Analyzing the Analyzers: An Introspective Survey of Data Scientists and Their Work (Paperback)

Harlan Harris, Sean Murphy, Marck Vaisman

相關主題

商品描述

There has been intense excitement in recent years around activities labeled "data science," "big data," and "analytics." However, the lack of clarity around these terms and, particularly, around the skill sets and capabilities of their practitioners has led to inefficient communication between "data scientists" and the organizations requiring their services. This lack of clarity has frequently led to missed opportunities. To address this issue, we surveyed several hundred practitioners via the Web to explore the varieties of skills, experiences, and viewpoints in the emerging data science community.

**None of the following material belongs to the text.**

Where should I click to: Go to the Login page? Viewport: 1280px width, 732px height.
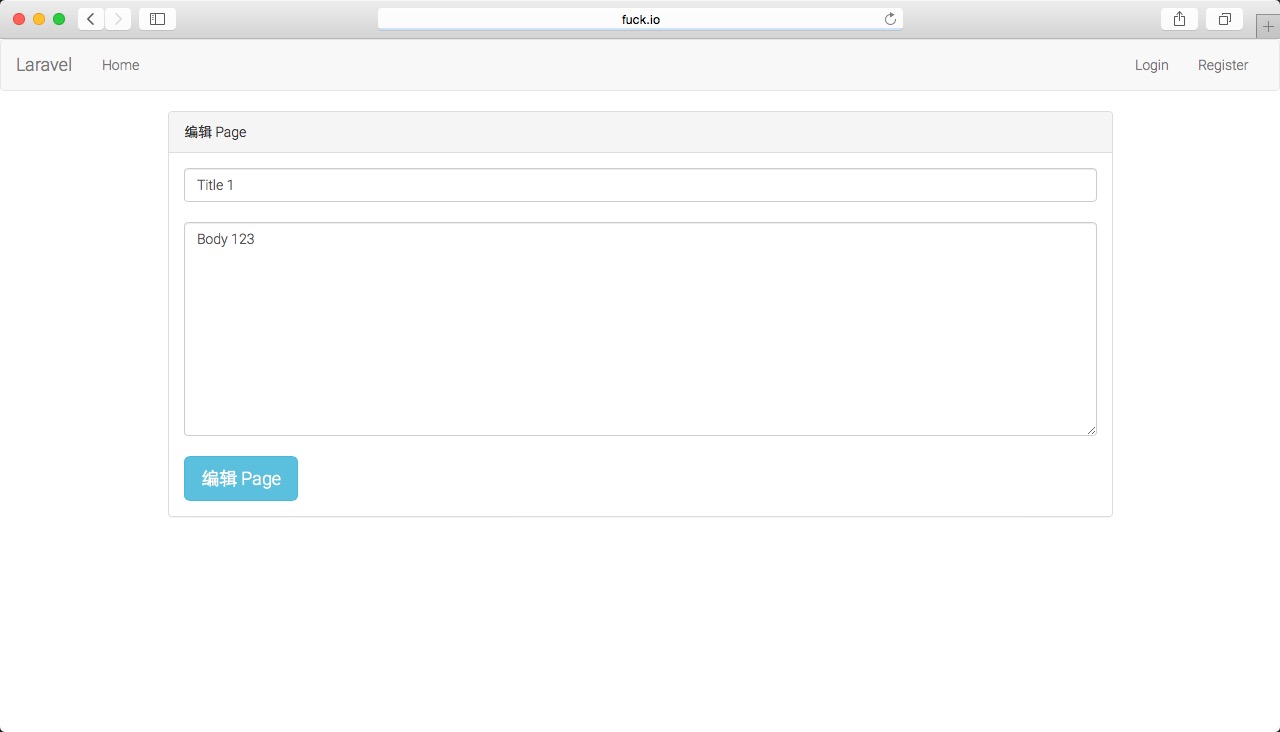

We used dimensionality reduction techniques to divide potential data scientists into five categories based on their self-ranked skill sets (Statistics, Math/Operations Research, Business, Programming, and Machine Learning/Big Data), and four categories based on their self-identification (Data Researchers, Data Businesspeople, Data Engineers, and Data Creatives). Further examining the respondents based on their division into these categories provided additional insights into the types of professional activities, educational background, and even scale of data used by different types of Data Scientists.

In this report, we combine our results with insights and data from others to provide a better understanding of the diversity of practitioners, and to argue for the value of clearer communication around roles, teams, and careers.

商品描述(中文翻譯)

近年來,「資料科學」、「大數據」和「分析」等活動引起了極大的興趣。然而,對於這些術語以及從業人員的技能和能力缺乏明確的定義,導致「資料科學家」和需要他們服務的組織之間的溝通效率低下。這種缺乏明確性經常導致錯失機會。為了解決這個問題,我們通過網絡對數百名從業人員進行了調查,以探索新興資料科學社區中的技能、經驗和觀點的多樣性。

我們使用降維技術將潛在的資料科學家分為五個類別,根據他們自評的技能集(統計學、數學/運籌學、商業、編程和機器學習/大數據),並根據他們的自我認同分為四個類別(資料研究人員、資料業務人員、資料工程師和資料創意人員)。進一步根據這些類別對受訪者進行分析,可以提供有關不同類型資料科學家的專業活動、教育背景甚至使用的數據規模的更多洞察。

在本報告中,我們將我們的結果與其他人的見解和數據相結合,以更好地理解從業人員的多樣性,並主張在角色、團隊和職業生涯方面進行更清晰的溝通的價值。